### Work instructions
Please swap "screenshot" for "screen capture" and give the lines again from the line with "Find the location of a particular element. The width" to the line with "I want to click", leaving everything else unchanged. Leave the pictures out of your answer.

*** Stored data

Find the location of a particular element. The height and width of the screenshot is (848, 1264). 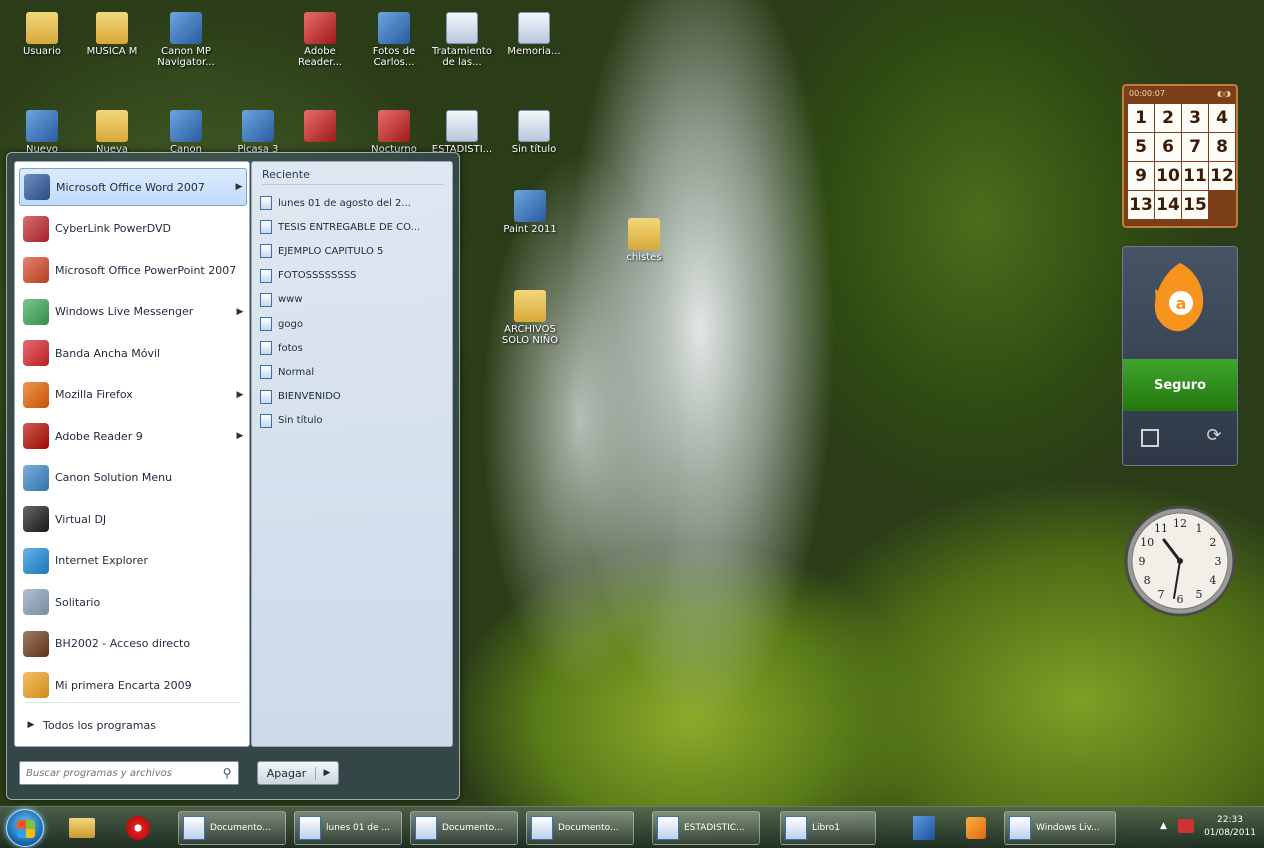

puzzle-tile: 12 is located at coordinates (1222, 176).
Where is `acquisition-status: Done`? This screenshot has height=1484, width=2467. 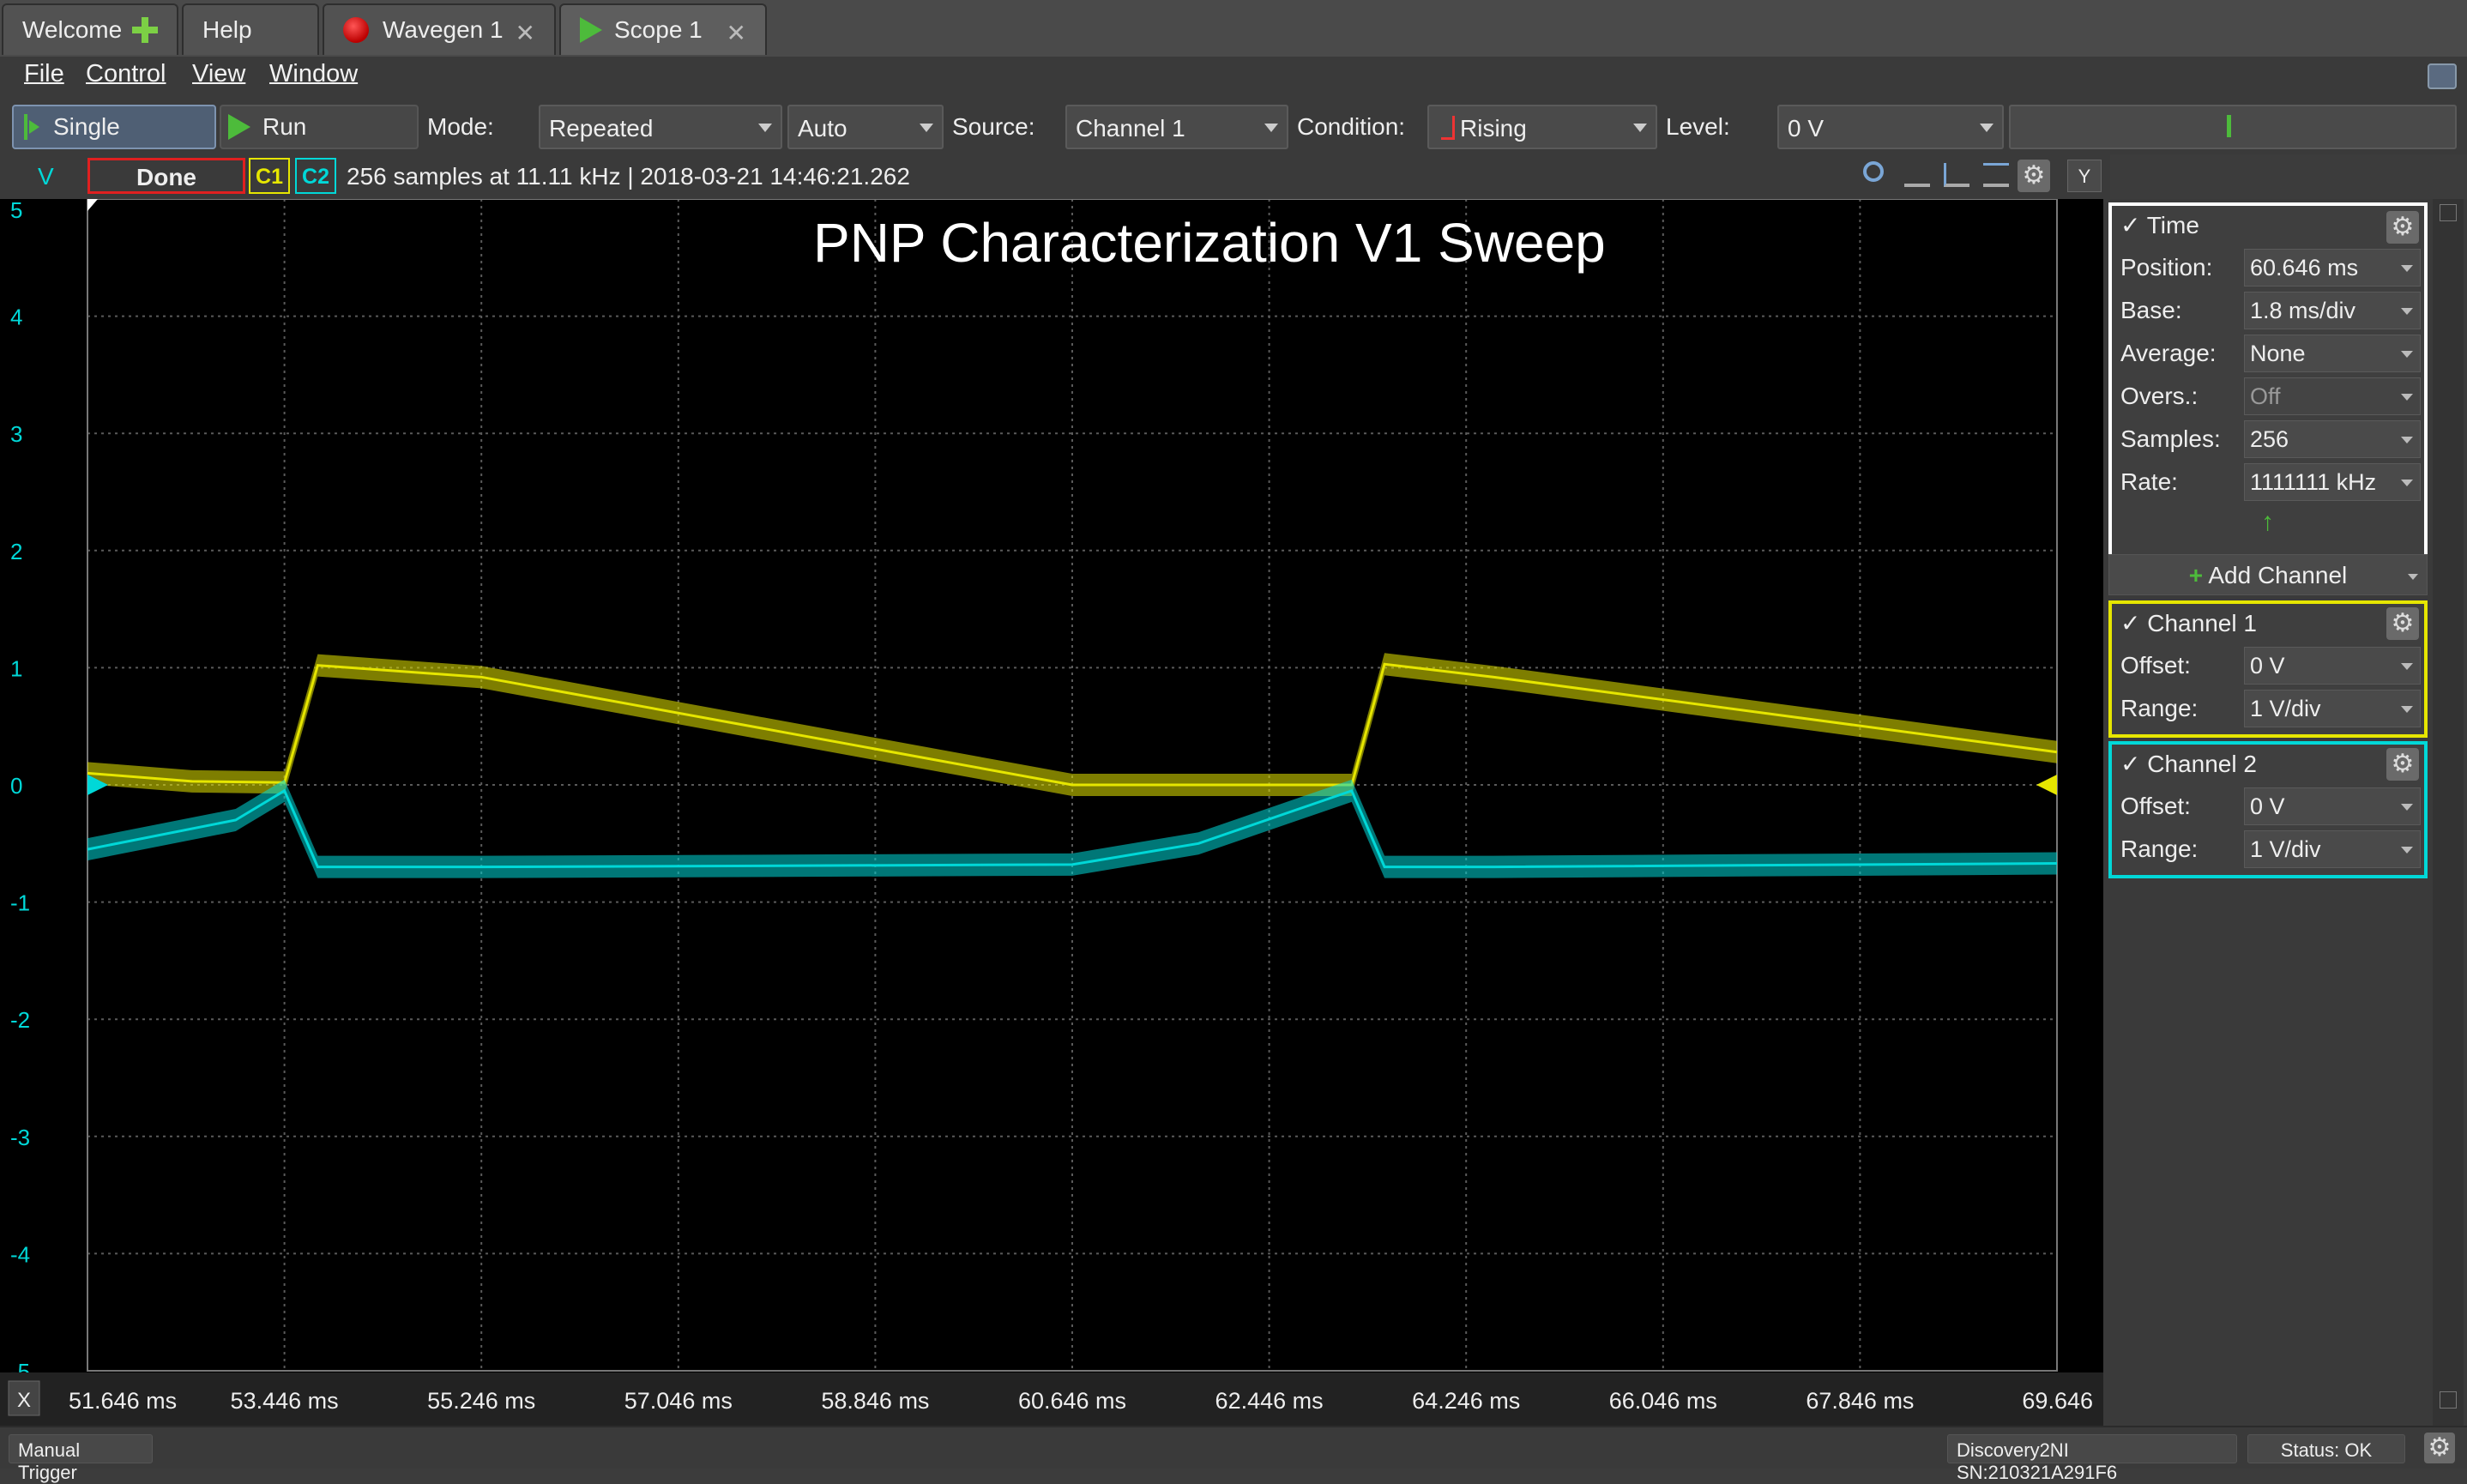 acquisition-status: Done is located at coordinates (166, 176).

******
*** Stored data

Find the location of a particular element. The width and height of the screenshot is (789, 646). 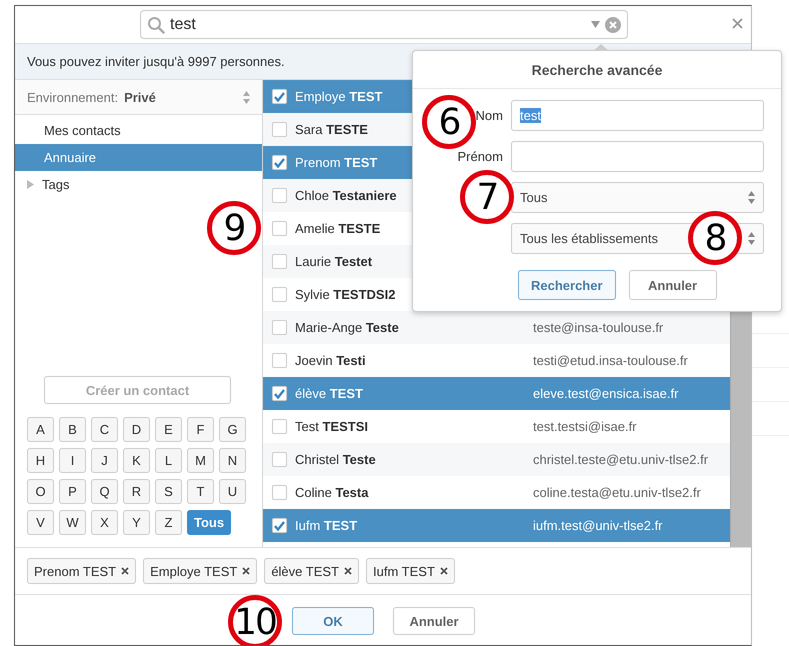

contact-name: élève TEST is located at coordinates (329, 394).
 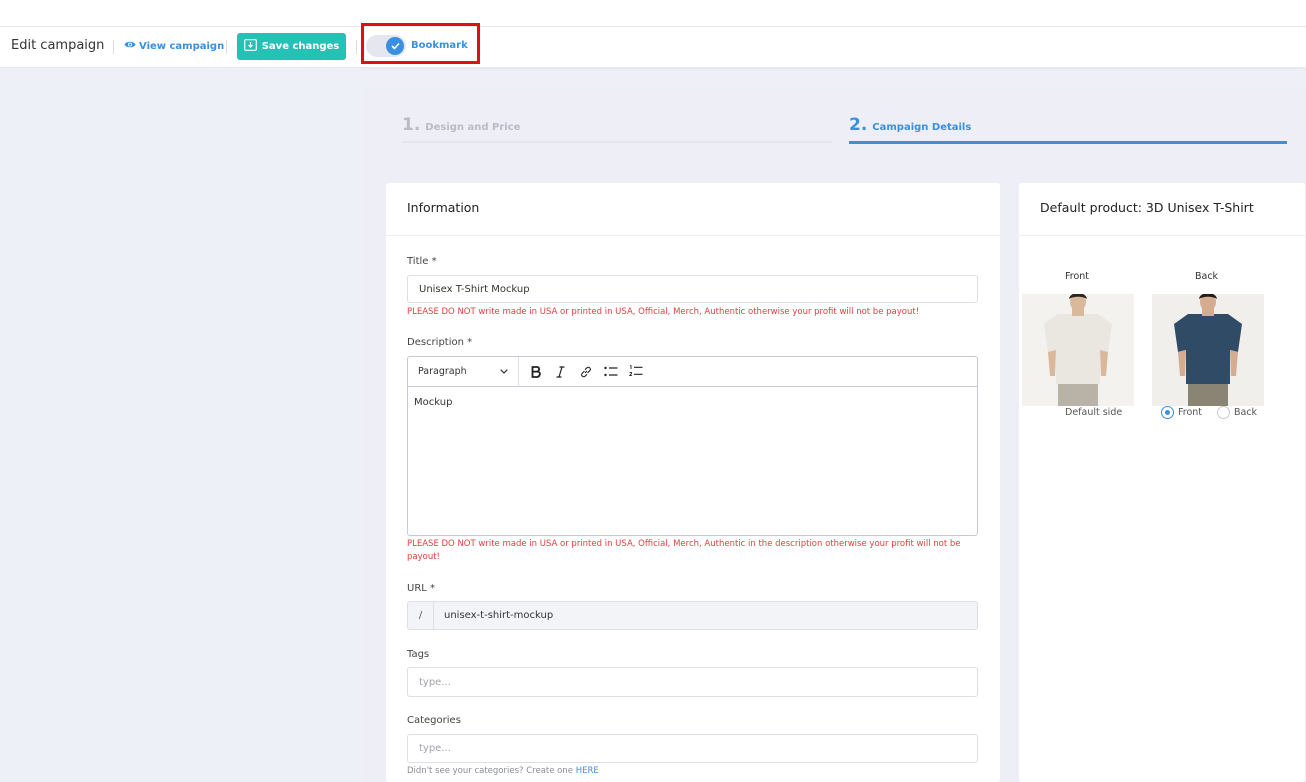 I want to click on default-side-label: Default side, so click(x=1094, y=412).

******

### Task response
Find the location of a particular element. The width and height of the screen capture is (789, 646). 

contact-name: élève TEST is located at coordinates (329, 394).
  I want to click on default-side-label: Default side, so click(x=1094, y=412).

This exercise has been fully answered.